Saturday, 14 March 2015

Sorting Out Engineering

"I am not alone in believing strongly that Engineering is not Science, or (as is often suggested) a subset of Science, although the converse might be argued by some. Whilst Science is about understanding the world – producing and evaluating models of observed behaviour which are then used to predict other behaviours (the ‘Scientific Method’), Engineering is about creating things, and thus subject to a quite different discipline, embracing design, creativity, and innovation. Engineers will make use of Science where appropriate and advantageous (for example using the findings of semiconductor physicists in the manufacture of integrated circuits), but not always (there was, for example, no science of thermodynamics before the first steam engines were built)! No one would dream of suggesting that Engineering is a branch of Mathematics, even though the mathematics used in the signal processing to be found in mobile phone communication systems, or the matrix transformations used in computer game images, is of the highest complexity.
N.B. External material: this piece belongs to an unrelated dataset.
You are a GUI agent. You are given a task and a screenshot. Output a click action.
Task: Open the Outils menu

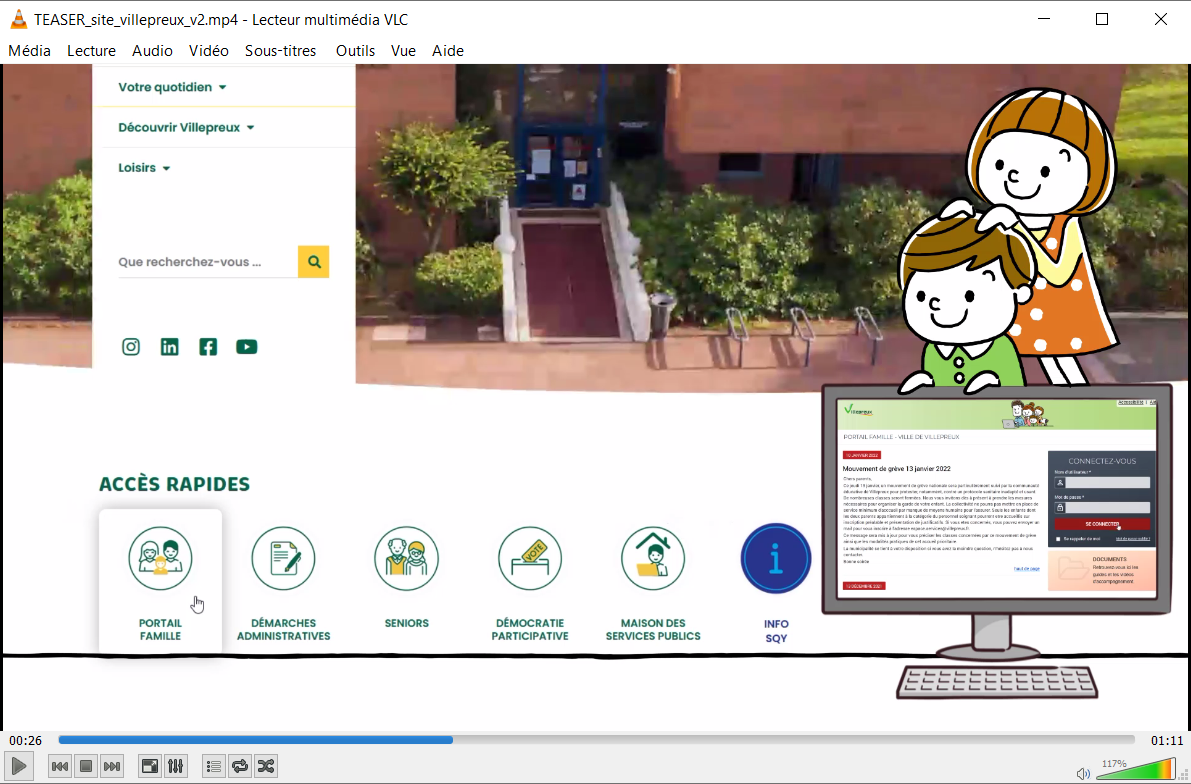coord(355,51)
No, Science and Mathematics are enabling, facilitating disciplines used by Engineers – to create things."

Thursday, 12 March 2015

Engineering Education Problems

There is something wrong with engineering education. At root the problems stem from a mismatch between the aims of university courses and the needs of the profession.

After the second world war most engineering degrees were changed worldwide from a design based professional/technical education to a scientific/mathematical education which relied on industry to make engineers.

This basis for engineering education is now so established that many cannot imagine ever going back, but the future is not in a model inspired by the development of the atomic bomb, the space race, and supersonic passenger jets.

These are the future of the past. Today's problems need the practical problem solvers which the old model used to produce.

What's Wrong with Engineering Education?

What's wrong with engineering education? Where to start? How about the following?

1. It isn't usually delivered by engineers, or even people who know what engineers do

2. It doesn't consequently usually involve learning much about the things engineers do

3. It does however involve learning a lot of things about what scientific researchers do

4. It does involve rote learning, regurgitating and then forgetting uncontextualized "facts"

5. It does not involve use of the creativity which distinguishes a good engineer from poor one

6. It does not often involve working in collaborative groups, as engineers do

7. It is too hard in all the wrong ways

8. It does not require synthesis of the various modularized subjects which are taught

9. Types of mathematics which professional engineers never use are emphasized

10. Scientific research skills, tools and software unused by engineers are emphasized 

11. Essays and lab reports are taught, though engineers never write either

12. Drawings are often not used at all (even though these are what engineers mostly work with)

The reasons for this are manifold, but most notably, there was a mistake in setting the model of engineering education after the second world war, and a consequent handing over of engineering education to academics.

Unfortunately for the engineering profession, almost all academics see the teaching aspects of their job as that of producing more academics, irrespective of the name of the department they work in. Engineering academics usually have far more in common with the academics in the classics department than they do with professional engineers.